THE NEED FOR LEADERSHIP TRAINING

May 21st, 2016

Over the past couple of decades leadership training has ballooned into a multi-billion dollar industry.

A Google search for “leadership training courses” elicits 373 million results. Here in Los Angeles UCLA offers a whole range of leadership courses, and the online blurb informs us that “in today’s economy there’s a high demand for leadership and management skills, and our leadership and management courses give you a competitive edge . . . instructors are world-class experts in their fields.”

Hundreds if not thousands of colleges and universities across the globe offer similar courses for the same reasons.

And yet, despite the incredible growth of this academic field, the debate as to whether leaders are born with leadership qualities embedded into their personalities, or whether you can be trained to be a great leader even if you are not born with those skills, continues to rage.

A study in 2013, led by management expert and retired colonel Professor Sean Hannah of Wake Forest University in North Carolina, mapped the brains of 103 military officers and concluded that good leaders are the ones who are born with leadership qualities.

In other words, if you were ever looking to find the next great leader, like a Winston Churchill or an Abraham Lincoln, what you would need to do is conduct a series of brain tests on the candidates, and the resultant data will give you the information you would need to pick a winner.

Another unrelated study, also from 2013, and conducted jointly by teams in London, New York and California, concluded that leadership skills are genetic, passed down from generation to generation in a genotype called ‘rs4950’.

Which begs the question – what is the point of taking a leadership course if you were neither born with the right brain nor the right genetic code?

A more recent study, the results of which emerged last month, addresses this question from a slightly different angle by focusing on the distinction between good managers and good leaders.

This study, which was conducted by a ‘leadership consulting’ company called Development Dimensions International, took nine-years to compile, and looked at 15,000 ‘leaders’ across 300 companies in 18 different countries.

One can only imagine what the study cost them to put together, but – astronomical costs aside – the results confirmed what any half intelligent person suspected all along: there is no relationship between an MBA degree and quality leadership.

Evan Sinar, DDI’s Chief Scientist, put it very simply in his summary of the findings: “MBA degrees did indeed make better managers; unfortunately the same could not be said for their impact on stronger leadership.”

This week’s Torah portion describes the appointment of Moses’ brother Aaron to a distinguished leadership position as the first High Priest to preside over the religious rituals of the Temple.

His appointment set the scene for all future High Priestly appointments, with the Torah informing us that a High Priest could only be chosen if he was tangibly greater than his colleagues (Lev. 21:10): וְהַכֹּהֵן הַגָדוֹל מֵאֶחָיו אֲשֶר יוּצַק עַל רֹאשׁוֹ שֶמֶן הַמִשְחָה – “and the priest who is greater than his brethren, upon whose head the anointing oil is poured . . .”

The Talmud comments that the inclusion of “greater than his brethren” in the suitability description specifies that the candidate for the position of High Priest would need to be superior in strength, more handsome, more intelligent, and even of greater material means than his brethren.

The Midrash cites Aaron’s superhuman strength as proof that he was more than qualified for the job.
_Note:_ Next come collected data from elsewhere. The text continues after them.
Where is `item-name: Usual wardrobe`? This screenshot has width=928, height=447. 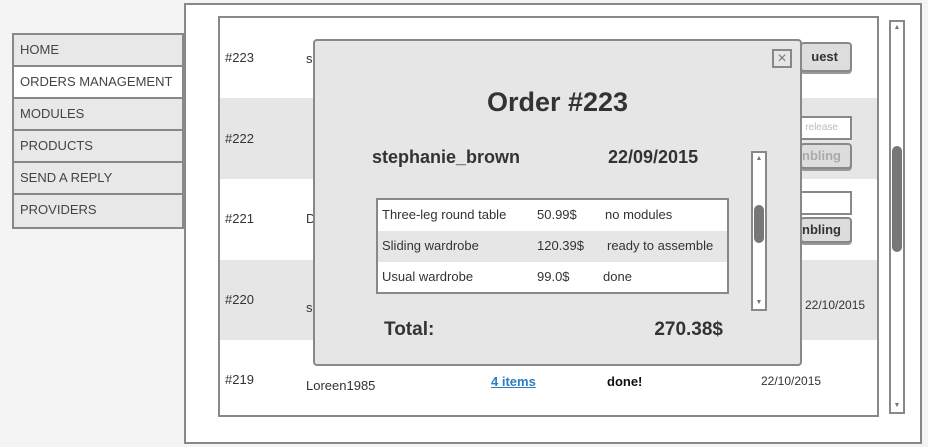
item-name: Usual wardrobe is located at coordinates (428, 276).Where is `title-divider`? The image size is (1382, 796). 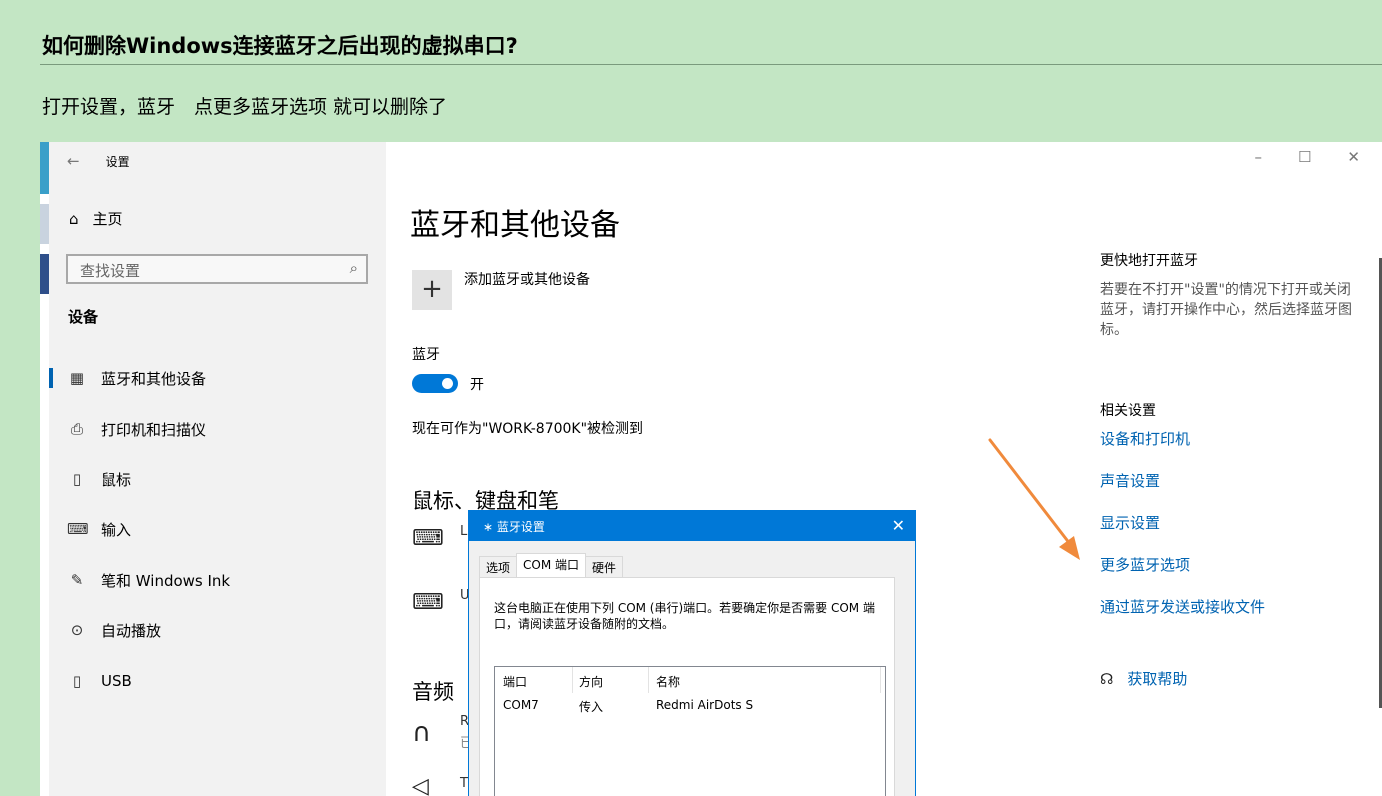
title-divider is located at coordinates (711, 64).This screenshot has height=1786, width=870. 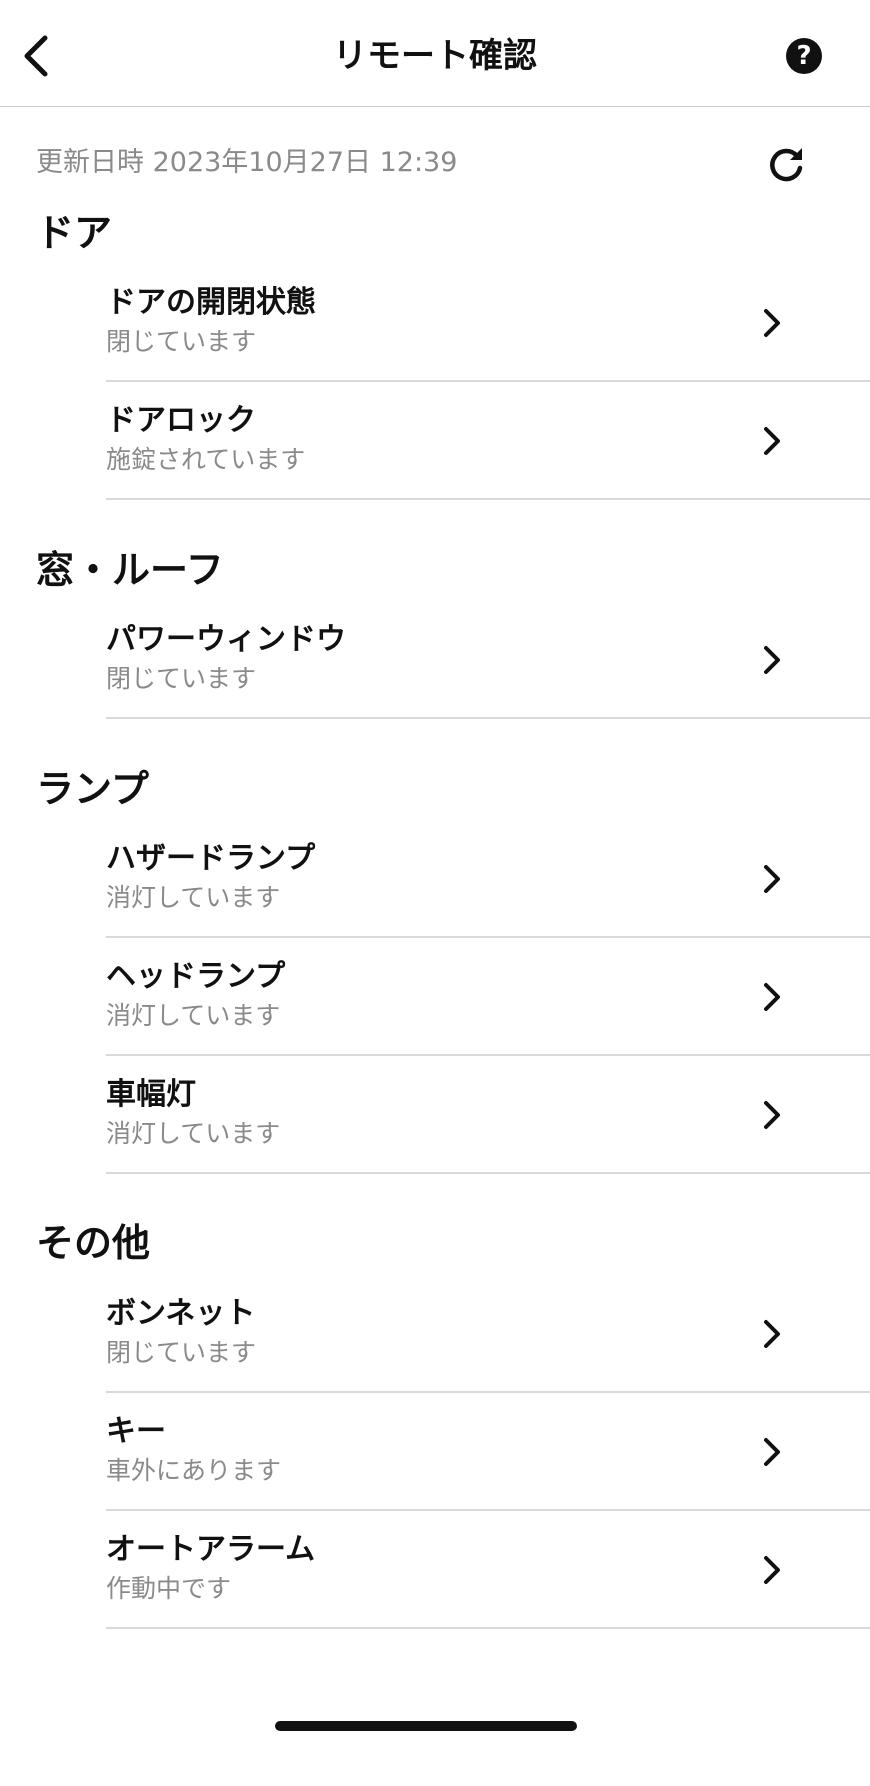 What do you see at coordinates (211, 858) in the screenshot?
I see `item-label: ハザードランプ` at bounding box center [211, 858].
In describing his first day on the job at the beginning of the Book of Numbers, the Torah tells us that Aaron was required to raise each of the twenty-two thousand Levites above his head in the course of just one day, as part of the consecration process.

The medieval commentator Chizkuni, clearly astonished by this incredible feat of strength, suggests that Aaron’s ability to do this was only made possible by means of Divine assistance. That being the case, why would the Midrash cite this as proof that Aaron was stronger than his brethren? Perhaps had they been offered the same Divine assistance they would have been able to do it too?

The Jerusalem Talmud offers us a fascinating insight that not only answers this question, but at the same time can help us understand why leadership training is important, even for born leaders.

Whenever someone is elevated to a new leadership position, says the Talmud, the appointment itself instills talents and abilities that he may not have previously possessed. So much so, that he will now be considered a new person by God, and granted forgiveness for previous transgressions.

This kind of change can only come about through Divine intervention, and God will enhance his innate qualities so that suddenly he is greater than the sum of his parts.

In order to be appointed to the position of High Priest one was required to possess great strength – the type of strength that was visibly superior to all the other priests of his generation. Then, once appointed, that strength would increase as a result of Divine intervention.

In Aaron’s case this resulted in a feat of superhuman strength that defies explanation, although there is no question that in order to be appointed he was already stronger than any other priest.

Studies that prove that leaders are born and not made do not negate the need for leadership training, although it would seem that if you are not a born leader, enrolling yourself on a leadership course would probably be a waste of time and money.

Leaders are born, but all born leaders are diamonds in the rough, needing improvement and enhancement so that when they eventually get to a leadership position their natural abilities will have been amplified for the benefit of the people they will lead. Hopefully, at that stage, Divine intervention will take that leader to the next level.